Affordability Remains Key in Grocery as eCommerce Growth Surges in 2025
The planned but failed Kroger-Albertsons merger captured headlines in the grocery sector in 2024, and the latter is scheduled to announce its third-quarter results Wednesday (Jan. 8).
But as the grocery industry begins 2025, retailers are focused on enhancing customer experiences, especially through personalized services and digital integration. In-store experiences, such as styling services, will become key strategies to increase foot traffic and engagement. Meanwhile, eCommerce will continue its swift growth, with online grocery sales predicted to expand by 10%, outpacing the overall market. Amazon is also set to integrate its AI-powered assistant, Rufus, into brick-and-mortar stores, with plans to roll it out in Amazon Fresh and Whole Foods locations.
Discount Grocery Retailers Face New Challenges
Discount grocery retailers, however, will face challenges in retaining customers as consumer priorities shift. Discount chains like Aldi and Dollar General, which thrived during high inflation, will struggle in 2025 as consumers look for greater convenience, value, and variety. This trend will benefit larger players, such as Walmart and Amazon, which dominate the grocery eCommerce space. In addition, continued consolidation is expected within the grocery sector, with smaller retailers seeking partnerships to stay competitive against industry giants.
The Role of Mergers and Acquisitions
Meanwhile, the grocery sector will also see a continued focus on mergers and acquisitions, as companies seek scale to compete with larger retailers. The collapse of the Kroger-Albertsons merger leaves both companies in a precarious position, with questions surrounding their next steps. As regional grocers look to grow through M&A activity, industry consolidation could intensify in the coming year. This will be coupled with ongoing labor concerns as grocers balance profitability with worker retention strategies.

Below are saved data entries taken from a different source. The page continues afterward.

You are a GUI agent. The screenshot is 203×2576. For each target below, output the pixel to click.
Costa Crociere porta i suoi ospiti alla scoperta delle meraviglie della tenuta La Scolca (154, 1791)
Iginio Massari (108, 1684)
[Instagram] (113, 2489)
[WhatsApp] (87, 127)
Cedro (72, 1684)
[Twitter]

Cost Containment and Consumer Behavior
As inflationary pressures ease, the grocery industry faces new challenges, Matt Garfield, managing director for retail and consumer products at FTI Consulting, told PYMNTS.
“Consumers, feeling the effects of sustained inflation, are adopting cost-containment measures such as trading down to private labels, shopping at discount or wholesale retailers, and focusing on pantry essentials,” he said. “This shift has led to decreased basket sizes and more focused shopping trips. Meanwhile, digital platforms and technology are playing a significant role, with grocery stores investing in AI for inventory management, pricing optimization, and personalized shopping experiences. The growth of online grocery shopping continues, with eCommerce expected to outpace in-store sales, forcing brick-and-mortar stores to enhance mobile experiences, optimize in-store pickup, and adjust labor to meet new demand patterns.”
As PYMNTS Intelligence data cites, 61% of paycheck-to-paycheck consumers say “no” to nice-to-have items in favor of essential groceries, a point not lost on Garfield.
Consumers Face Wallet Strain Amid Grocery Inflation
“Consumers continue to face wallet strain from years of inflationary pressure on core grocery categories,” he said. “Confronted with additional inflationary pressures, we expect customers to double down on their existing cost containment measures,” he said, including trading down from brand names and shopping at discount or wholesale stores, and resisting impulse buys. “We are also seeing decreased basket sizes and more focused and shortened shopping trips as consumers focus their wallet spend.”
This ongoing cost-conscious behavior is reshaping the grocery landscape, according to Sudip Mazumder, SVP, retail industry lead, North America, at digital consultancy Publicis Sapient. In response, he said, the North American grocery market in 2025 will remain competitive, with moderate growth driven by population expansion, urbanization and evolving demands.
“Discount grocers like Aldi are expected to thrive, pushing traditional grocers to adjust pricing and expand private-label offerings,” he told PYMNTS. “With the Kroger-Albertsons merger off the table, industry players will likely seek new partnerships and focus on eCommerce and delivery innovations, with Amazon leveraging its technology to enhance convenience.”
He added that artificial intelligence (AI) and automation will transform the labor market, driving efficiency but also creating new roles that require more skills. “To succeed, grocers must manage AI’s ethical implications, ensure data privacy and address workforce training needs while adapting to trends like eCommerce growth, health priorities, and sustainability,” he said.
Affordability and Consumer Priorities in 2025
Affordability has become a theme for 2025 in the grocery sector, according to Zachary Robichaud, instructor, School of Retail Management, Ted Rogers School of Management, Toronto Metropolitan University.
“Value remains a central theme as consumers continue to prioritize affordability, driving growth in online grocery shopping and challenging discount retailers to maintain their relevance,” Robichaud told PYMNTS. “In Canada, its largest grocery player, Loblaws, has considerably expanded its discount banner (i.e., No Frills) and introduced new city formats to this chain. The collapse of the Kroger-Albertsons merger underscores the complexities of scaling in a highly competitive market, potentially shifting focus toward regional acquisitions and internal investments. As digital and physical retail converge, strategies that combine convenience, personalization, and value will define the future of grocery retail.”